_What to produce:_ Omit the pictures and extract only the lines from the line containing "You are a computer-use agent." to the end of the material, each exactly as written.

_Entries supplied:_
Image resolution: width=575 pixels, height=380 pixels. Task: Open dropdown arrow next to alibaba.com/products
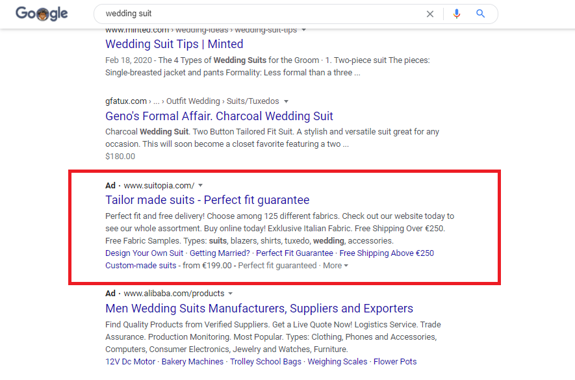coord(230,294)
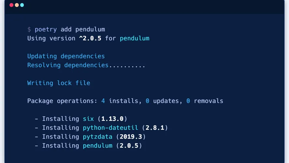Image resolution: width=289 pixels, height=163 pixels.
Task: Click the cyan "pendulum" in the Using version line
Action: click(x=134, y=38)
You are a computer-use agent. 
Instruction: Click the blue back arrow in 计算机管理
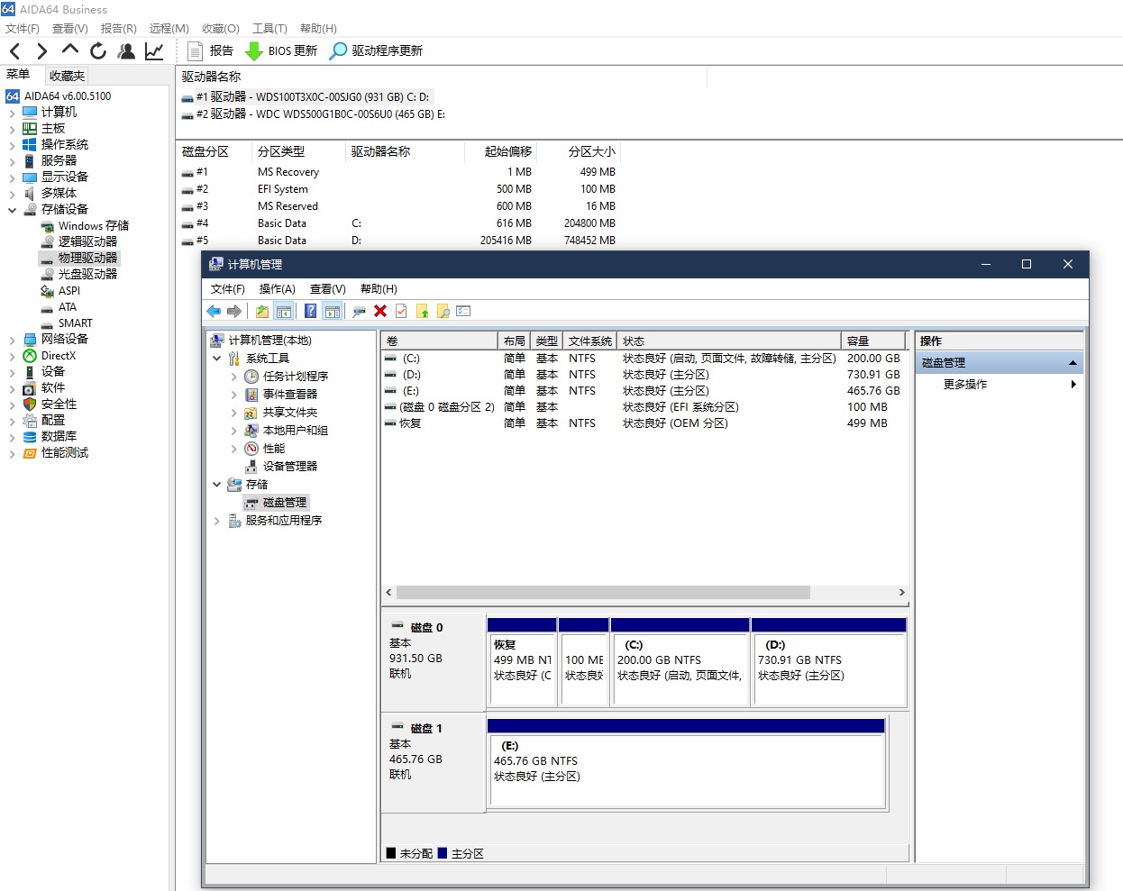pyautogui.click(x=214, y=311)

_Final answer:_
You are a computer-use agent. 
Instruction: Click the blue back arrow in 计算机管理
pyautogui.click(x=214, y=311)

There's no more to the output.